= Given passage =
= Lincheng Outrage =

The Lincheng Outrage, also known as the Lincheng Incident (临城劫车案 (Lín chéng jié chē àn)), refers to the seizure of the luxury "Blue Express" train traveling between Shanghai and Beijing and the taking of over 300 hostages by bandits near the town of Lincheng County (present-day Xuecheng District, Zaozhuang), Shandong Province, China on the night of May 5–6, 1923.

==Attack and hostage-taking==
On May 5, 1923, twelve hundred bandits, mostly former soldiers under General Zhang Jingyao who followed Shandong warlord Sun Meiyao (孙美瑶) after their discharge from the military, attacked and then derailed the "Blue Express" near the town of Lincheng (Xuecheng) on the Tianjin-Pukou Railway in Shandong Province close to the Jiangsu-Shandong border. The bandits looted the train and killed a number of Chinese passengers as well as a British subject, Joseph Rothman after he refused to surrender his valuables. They took 300 passengers hostage, including 25 westerners, most of whom were Americans. British, French, Italian, German, and Danish nationals were also among those captured. The hostages were forced on a 10-day march to the bandits' mountain base at Paotzeku. Some of the more prominent hostages included Lucy Aldrich, eldest daughter of U.S. Senator Nelson W. Aldrich of Rhode Island and sister-in-law of John D. Rockefeller Jr., J. B. Powell, editor of China Weekly Review, and Commodore Guiseppe Musso, a wealthy and influential Italian who was the chief attorney in the Shanghai French Concession.

The women were released within a couple of days of the kidnapping, while the remaining male hostages were held for over a month as negotiations led by the U.S. Minister to China Dr. Jacob Gould Schurman and American China hand Roy Scott Anderson took place. The bandits demanded as ransom the removal of Chinese government troops from Shandong, an official pardon for the kidnappers, reinstatement or enrollment into the army for those among the bandits who wished it, and guarantees by six foreign powers that the demands would be met. Ultimately the Shanghai Green Gang leader Du Yuesheng secured the release of the remaining hostages on June 12, 1923 with an $85,000 ransom ($1.6 million in today's prices).

= Input data =
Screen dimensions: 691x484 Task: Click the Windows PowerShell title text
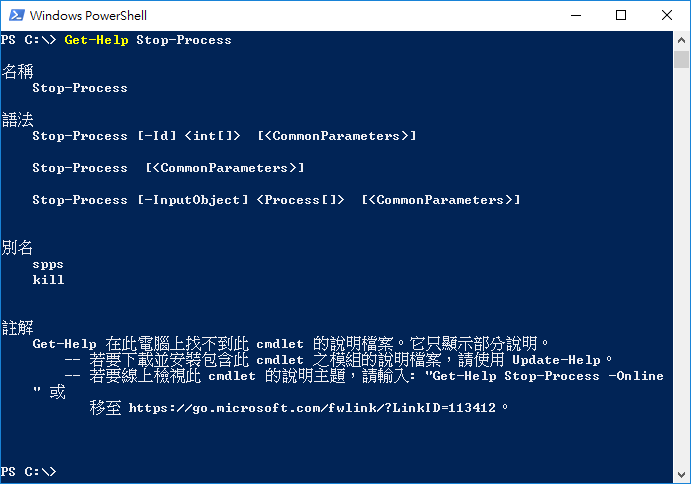(x=88, y=15)
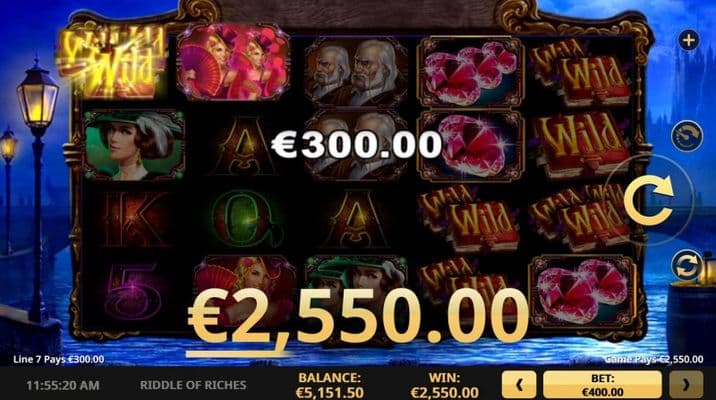Decrease bet with the left arrow button

pyautogui.click(x=519, y=384)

= Assigned task =
Reproduce word for word the part of the Lincheng Outrage text that opens with the words containing "The Lincheng Outrage, also" and closes with "May 5–6, 1923.". Please rely on the Lincheng Outrage text alone.

= Written reply =
The Lincheng Outrage, also known as the Lincheng Incident (临城劫车案 (Lín chéng jié chē àn)), refers to the seizure of the luxury "Blue Express" train traveling between Shanghai and Beijing and the taking of over 300 hostages by bandits near the town of Lincheng County (present-day Xuecheng District, Zaozhuang), Shandong Province, China on the night of May 5–6, 1923.